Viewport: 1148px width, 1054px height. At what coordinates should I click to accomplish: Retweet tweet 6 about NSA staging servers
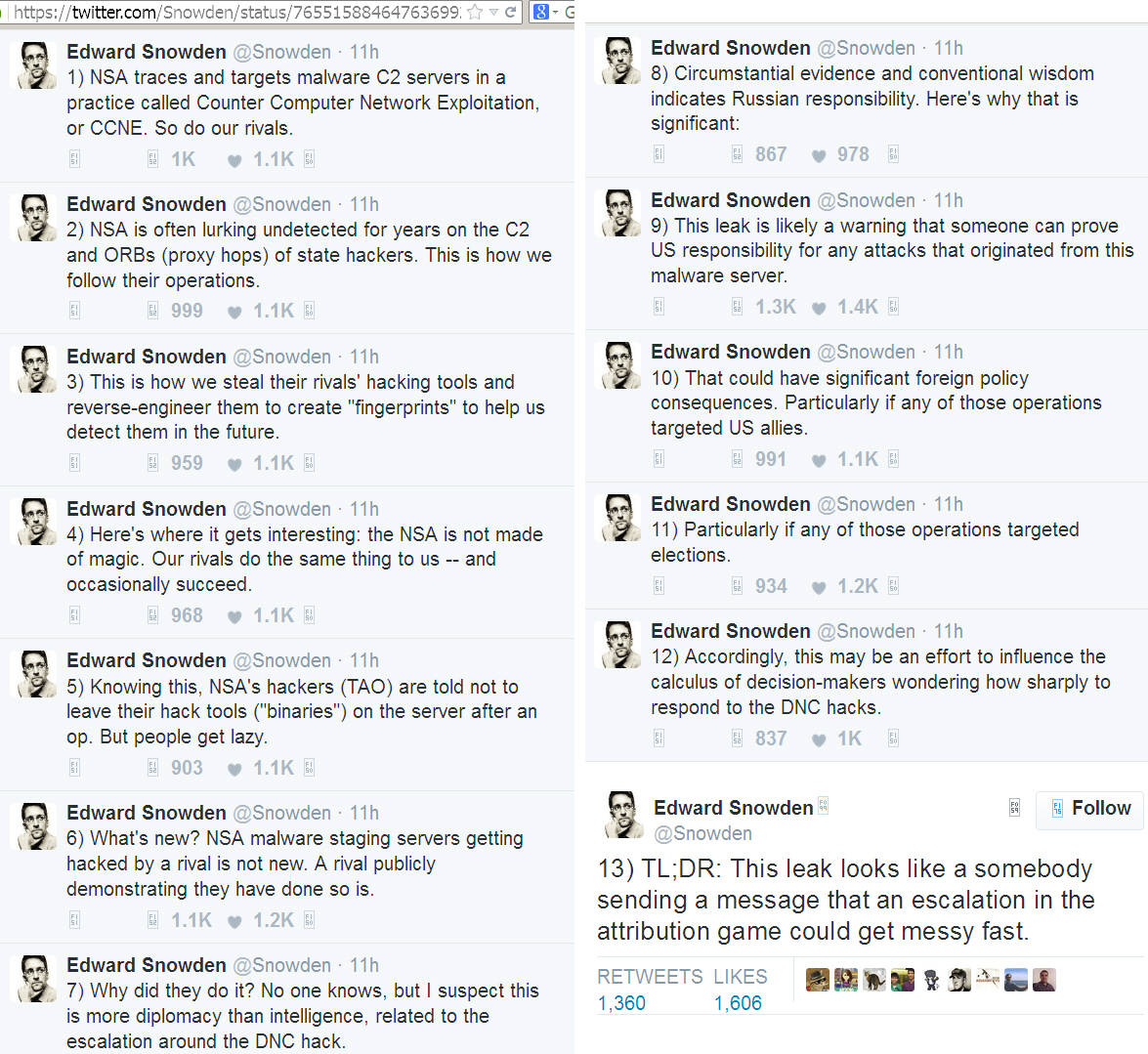click(152, 920)
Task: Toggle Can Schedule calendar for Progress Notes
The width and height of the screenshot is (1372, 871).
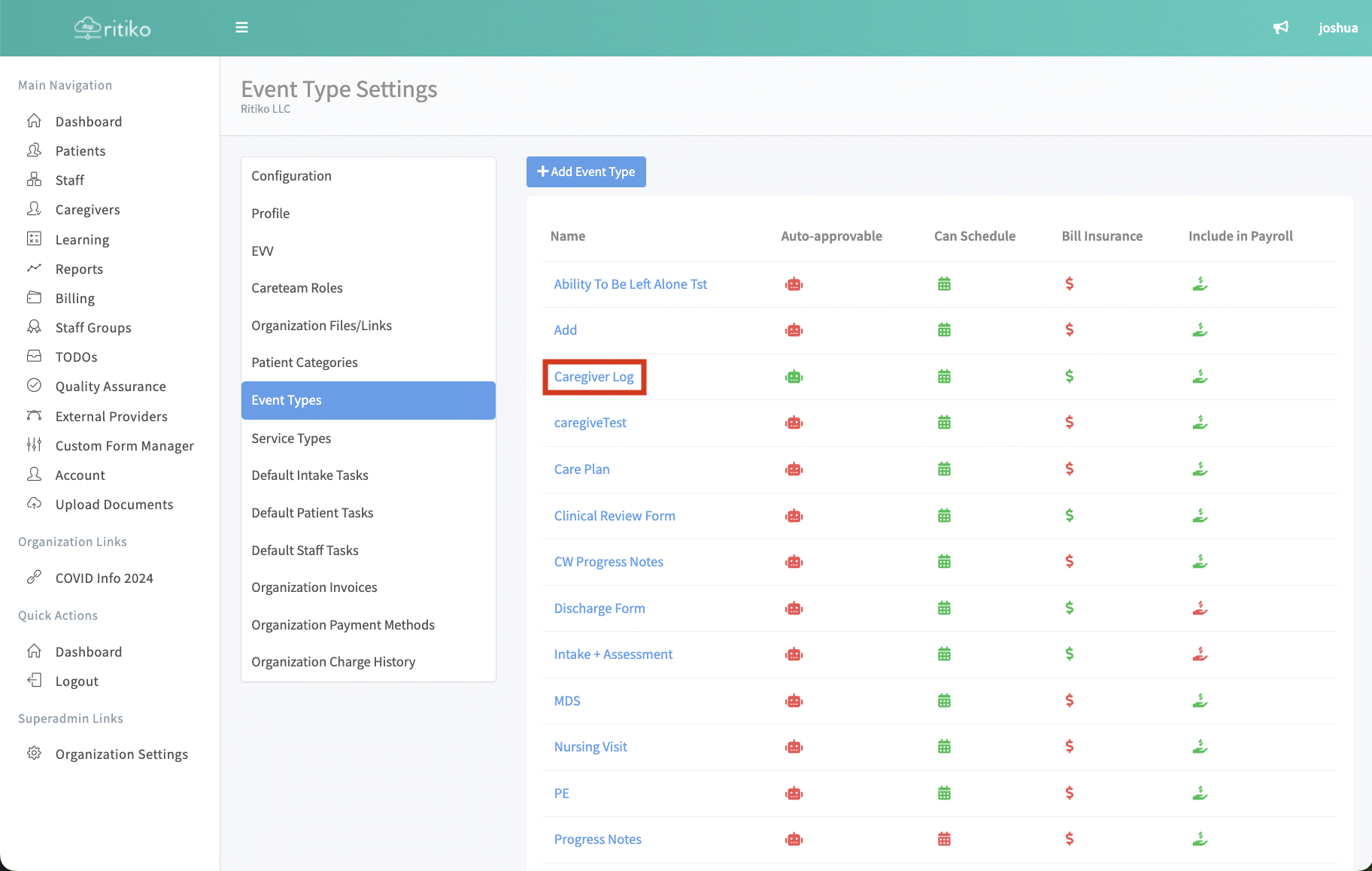Action: click(x=944, y=839)
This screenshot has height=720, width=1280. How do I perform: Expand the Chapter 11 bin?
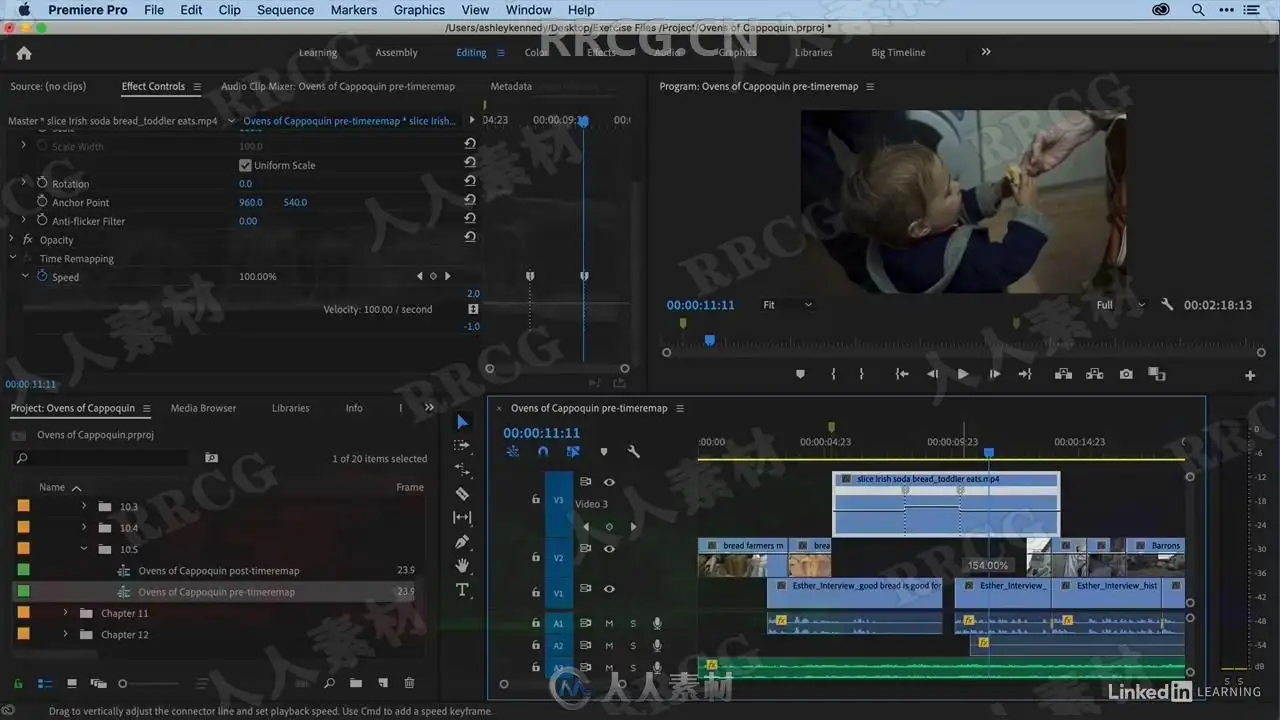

- Instructions for the task
Without the pictures, give every line above again exactly.

- Answer below
Viewport: 1148px width, 1054px height. At what coordinates should I click to accomplish: Retweet tweet 6 about NSA staging servers
click(152, 920)
Task: Toggle Can Schedule calendar for Progress Notes
The width and height of the screenshot is (1372, 871).
Action: click(x=944, y=839)
This screenshot has height=720, width=1280. How do I perform: Expand the Chapter 11 bin?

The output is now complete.